A neighbor and friend sent me this email earlier today about the marriage equality debate that her youngest son—Gus, age five—got into at school today:

The kids were discussing whether boys can marry boys and girls can marry girls. The kids were saying that they can't. Gus said, "Boys can marry boys. Dan and Terry are married."

That email reminded me of this Michael Kinsley piece in Time back in 2007...

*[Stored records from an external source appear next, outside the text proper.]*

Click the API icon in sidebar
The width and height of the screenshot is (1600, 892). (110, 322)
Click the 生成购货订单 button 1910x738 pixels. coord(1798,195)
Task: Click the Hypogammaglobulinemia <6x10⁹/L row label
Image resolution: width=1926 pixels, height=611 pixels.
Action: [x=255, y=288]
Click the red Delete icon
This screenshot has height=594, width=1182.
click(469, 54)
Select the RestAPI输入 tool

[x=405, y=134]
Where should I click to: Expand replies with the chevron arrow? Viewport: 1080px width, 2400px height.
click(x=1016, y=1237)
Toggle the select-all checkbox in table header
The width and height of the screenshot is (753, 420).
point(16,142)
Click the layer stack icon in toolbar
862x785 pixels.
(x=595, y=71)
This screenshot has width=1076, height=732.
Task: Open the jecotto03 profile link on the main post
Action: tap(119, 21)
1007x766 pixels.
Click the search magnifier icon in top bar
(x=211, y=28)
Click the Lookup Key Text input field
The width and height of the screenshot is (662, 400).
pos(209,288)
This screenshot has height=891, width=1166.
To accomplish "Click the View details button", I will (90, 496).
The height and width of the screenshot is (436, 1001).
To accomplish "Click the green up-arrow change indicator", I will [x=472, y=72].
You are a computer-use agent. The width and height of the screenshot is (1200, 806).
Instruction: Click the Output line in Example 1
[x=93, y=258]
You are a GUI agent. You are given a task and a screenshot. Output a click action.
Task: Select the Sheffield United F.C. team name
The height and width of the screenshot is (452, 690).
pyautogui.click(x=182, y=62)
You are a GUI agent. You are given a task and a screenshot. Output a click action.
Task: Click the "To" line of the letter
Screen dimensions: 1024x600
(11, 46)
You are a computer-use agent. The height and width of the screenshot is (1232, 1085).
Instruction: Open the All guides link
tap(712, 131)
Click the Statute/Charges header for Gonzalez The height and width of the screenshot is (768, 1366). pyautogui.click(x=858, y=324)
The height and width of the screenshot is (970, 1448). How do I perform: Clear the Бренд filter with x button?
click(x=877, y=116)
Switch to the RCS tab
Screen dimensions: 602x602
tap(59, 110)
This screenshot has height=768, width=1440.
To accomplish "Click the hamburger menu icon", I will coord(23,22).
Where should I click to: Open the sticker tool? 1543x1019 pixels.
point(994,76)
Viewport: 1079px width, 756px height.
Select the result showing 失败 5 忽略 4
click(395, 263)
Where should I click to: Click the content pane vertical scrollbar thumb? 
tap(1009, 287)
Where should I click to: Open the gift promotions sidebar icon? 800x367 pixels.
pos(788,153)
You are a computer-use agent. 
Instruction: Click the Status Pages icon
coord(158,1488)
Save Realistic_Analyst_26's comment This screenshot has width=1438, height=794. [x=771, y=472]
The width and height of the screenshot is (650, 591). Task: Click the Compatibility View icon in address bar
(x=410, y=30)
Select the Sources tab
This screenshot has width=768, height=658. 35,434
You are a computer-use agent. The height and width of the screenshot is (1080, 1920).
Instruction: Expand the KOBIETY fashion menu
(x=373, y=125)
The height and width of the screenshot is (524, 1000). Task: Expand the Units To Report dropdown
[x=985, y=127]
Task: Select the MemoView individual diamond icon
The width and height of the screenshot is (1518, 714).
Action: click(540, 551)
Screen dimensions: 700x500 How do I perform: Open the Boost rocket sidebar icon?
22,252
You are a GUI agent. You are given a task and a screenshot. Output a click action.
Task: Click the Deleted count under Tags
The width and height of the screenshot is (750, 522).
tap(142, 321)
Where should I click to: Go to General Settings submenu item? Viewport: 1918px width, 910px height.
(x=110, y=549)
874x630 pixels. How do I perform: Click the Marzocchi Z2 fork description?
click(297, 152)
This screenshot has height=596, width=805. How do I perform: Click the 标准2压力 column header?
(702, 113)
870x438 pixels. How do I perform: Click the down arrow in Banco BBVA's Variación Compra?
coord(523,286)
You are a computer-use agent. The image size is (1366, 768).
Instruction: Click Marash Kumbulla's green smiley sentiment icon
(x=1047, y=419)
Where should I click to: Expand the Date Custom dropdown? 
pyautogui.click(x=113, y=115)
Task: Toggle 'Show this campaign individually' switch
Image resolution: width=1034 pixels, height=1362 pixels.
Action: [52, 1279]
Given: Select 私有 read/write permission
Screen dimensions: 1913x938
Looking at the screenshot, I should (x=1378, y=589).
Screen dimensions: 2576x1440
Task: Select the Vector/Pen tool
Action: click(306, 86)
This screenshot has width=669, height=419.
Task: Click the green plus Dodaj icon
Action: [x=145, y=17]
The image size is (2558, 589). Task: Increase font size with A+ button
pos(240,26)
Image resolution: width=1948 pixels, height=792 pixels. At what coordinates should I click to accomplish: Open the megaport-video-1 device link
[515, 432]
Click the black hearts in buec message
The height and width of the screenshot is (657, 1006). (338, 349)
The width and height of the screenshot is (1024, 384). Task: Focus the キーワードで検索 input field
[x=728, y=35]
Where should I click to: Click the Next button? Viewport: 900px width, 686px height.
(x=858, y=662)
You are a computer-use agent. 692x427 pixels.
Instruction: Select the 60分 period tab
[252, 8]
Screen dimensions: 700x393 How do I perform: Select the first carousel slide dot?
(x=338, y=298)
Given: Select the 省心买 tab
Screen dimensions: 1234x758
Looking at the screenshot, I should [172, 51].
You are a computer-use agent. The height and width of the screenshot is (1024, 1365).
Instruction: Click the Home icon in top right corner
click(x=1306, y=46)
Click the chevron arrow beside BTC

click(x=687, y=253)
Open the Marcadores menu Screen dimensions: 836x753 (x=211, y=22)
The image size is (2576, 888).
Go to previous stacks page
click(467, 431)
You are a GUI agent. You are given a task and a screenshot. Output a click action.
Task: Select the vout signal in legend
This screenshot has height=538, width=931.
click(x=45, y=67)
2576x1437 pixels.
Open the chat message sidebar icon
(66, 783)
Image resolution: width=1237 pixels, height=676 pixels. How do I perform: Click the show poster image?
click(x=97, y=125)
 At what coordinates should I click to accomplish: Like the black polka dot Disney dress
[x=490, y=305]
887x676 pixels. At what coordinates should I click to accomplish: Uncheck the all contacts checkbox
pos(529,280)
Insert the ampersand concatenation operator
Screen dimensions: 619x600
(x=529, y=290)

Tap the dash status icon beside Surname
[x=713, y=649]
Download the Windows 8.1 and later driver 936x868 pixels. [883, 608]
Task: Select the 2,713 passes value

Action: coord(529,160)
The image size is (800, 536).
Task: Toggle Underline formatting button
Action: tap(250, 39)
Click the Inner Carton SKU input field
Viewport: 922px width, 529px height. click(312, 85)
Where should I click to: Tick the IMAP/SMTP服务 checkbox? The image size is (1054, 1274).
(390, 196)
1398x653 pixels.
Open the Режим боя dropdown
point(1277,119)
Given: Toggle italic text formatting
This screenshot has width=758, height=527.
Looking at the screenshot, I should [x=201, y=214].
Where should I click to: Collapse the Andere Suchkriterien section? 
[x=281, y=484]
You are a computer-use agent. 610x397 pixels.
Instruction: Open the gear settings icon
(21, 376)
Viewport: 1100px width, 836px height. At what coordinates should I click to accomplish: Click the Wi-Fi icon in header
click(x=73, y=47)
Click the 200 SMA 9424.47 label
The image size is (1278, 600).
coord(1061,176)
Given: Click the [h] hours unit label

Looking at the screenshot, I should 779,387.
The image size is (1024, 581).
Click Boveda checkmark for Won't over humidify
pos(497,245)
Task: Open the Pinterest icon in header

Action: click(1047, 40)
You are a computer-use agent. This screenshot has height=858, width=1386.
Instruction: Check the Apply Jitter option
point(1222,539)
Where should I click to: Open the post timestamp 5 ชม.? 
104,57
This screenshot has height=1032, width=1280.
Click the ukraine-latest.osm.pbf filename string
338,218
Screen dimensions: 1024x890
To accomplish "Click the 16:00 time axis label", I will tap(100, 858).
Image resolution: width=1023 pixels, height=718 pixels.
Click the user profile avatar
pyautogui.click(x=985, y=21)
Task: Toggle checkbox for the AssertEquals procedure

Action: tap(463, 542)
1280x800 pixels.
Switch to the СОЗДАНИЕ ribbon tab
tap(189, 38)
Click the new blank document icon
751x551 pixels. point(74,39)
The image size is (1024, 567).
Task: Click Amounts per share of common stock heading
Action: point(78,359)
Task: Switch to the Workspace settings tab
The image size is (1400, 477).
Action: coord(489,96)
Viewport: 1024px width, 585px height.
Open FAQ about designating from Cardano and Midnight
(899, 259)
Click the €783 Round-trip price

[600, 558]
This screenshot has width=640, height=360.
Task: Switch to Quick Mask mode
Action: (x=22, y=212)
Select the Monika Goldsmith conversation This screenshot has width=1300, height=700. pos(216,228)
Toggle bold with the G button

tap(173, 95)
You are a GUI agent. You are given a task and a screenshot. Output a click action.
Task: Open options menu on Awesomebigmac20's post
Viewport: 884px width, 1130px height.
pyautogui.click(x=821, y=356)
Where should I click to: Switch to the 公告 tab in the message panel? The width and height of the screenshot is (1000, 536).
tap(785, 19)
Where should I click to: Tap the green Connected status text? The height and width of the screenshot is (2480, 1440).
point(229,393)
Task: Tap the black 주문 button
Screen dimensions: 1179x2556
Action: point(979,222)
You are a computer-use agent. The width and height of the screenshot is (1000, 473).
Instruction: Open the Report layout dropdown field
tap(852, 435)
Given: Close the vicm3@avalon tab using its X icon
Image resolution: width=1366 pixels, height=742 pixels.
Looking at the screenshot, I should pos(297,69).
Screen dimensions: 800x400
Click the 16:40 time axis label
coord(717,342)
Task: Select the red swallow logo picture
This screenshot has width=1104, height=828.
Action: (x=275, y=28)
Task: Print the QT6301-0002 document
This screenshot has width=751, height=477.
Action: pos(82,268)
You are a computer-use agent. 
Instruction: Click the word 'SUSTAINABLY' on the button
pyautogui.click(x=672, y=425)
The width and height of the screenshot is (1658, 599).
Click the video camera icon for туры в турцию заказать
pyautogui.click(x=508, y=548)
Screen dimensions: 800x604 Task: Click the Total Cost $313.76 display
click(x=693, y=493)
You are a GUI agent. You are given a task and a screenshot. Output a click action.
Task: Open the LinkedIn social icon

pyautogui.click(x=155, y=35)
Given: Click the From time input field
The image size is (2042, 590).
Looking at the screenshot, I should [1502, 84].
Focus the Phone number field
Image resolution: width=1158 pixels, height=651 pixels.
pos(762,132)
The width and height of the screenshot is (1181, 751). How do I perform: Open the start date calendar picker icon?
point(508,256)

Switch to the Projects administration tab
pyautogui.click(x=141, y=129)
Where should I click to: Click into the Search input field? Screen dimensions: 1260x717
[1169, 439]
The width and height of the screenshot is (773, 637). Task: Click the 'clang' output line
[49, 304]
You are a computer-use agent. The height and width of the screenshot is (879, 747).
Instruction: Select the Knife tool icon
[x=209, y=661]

Kids grow up today with gay friends, gay parents, gay parents of friends and gay friends of parents. If only blacks and whites were as thoroughly mixed together in society as gays and straights are. Kids are also exposed constantly to an entertainment culture in which gays are not merely accepted but in some ways dominant. You rarely see a reality show without a gay cast member, while Rosie O'Donnell is a coveted free agent and Ellen DeGeneres is America's sweetheart. The notion that gays must be segregated out of the military for the sake of our national security must strike Americans younger than, say, 40 as simply weird, just as we of the previous generation find the rules of racial segregation weird. (O.K., run that by me again: they needed separate drinking fountains because ... why?)

childrenfuture.jpg
Kinsley was writing about gays in the military, obviously, but his point applies to marriage equality. For Gus—for all the kids in our orbit—Terry and I are gay parents of a friend and gay friends of his parents. Gus thinks that boys can marry boys because to him DJ's parents' relationship is indistinguishable from that of his own parents—right down to the rings on our fingers. His parents are married, DJ's parents are married. When Gus inevitably learns that there are people out there who will applaud wildly when, say, a state legislature votes to prevent boys form marrying boys, Gus will think that's weird. Gus will find the whole notion that marriage must be protected from gays weird. (O.K., run that by me again: DJ's parents can't be married because... why?) But Gus is a little unclear on one aspect of marriage equality...

When asked if girls could marry girls, Gus said, "Nope. They can't marry."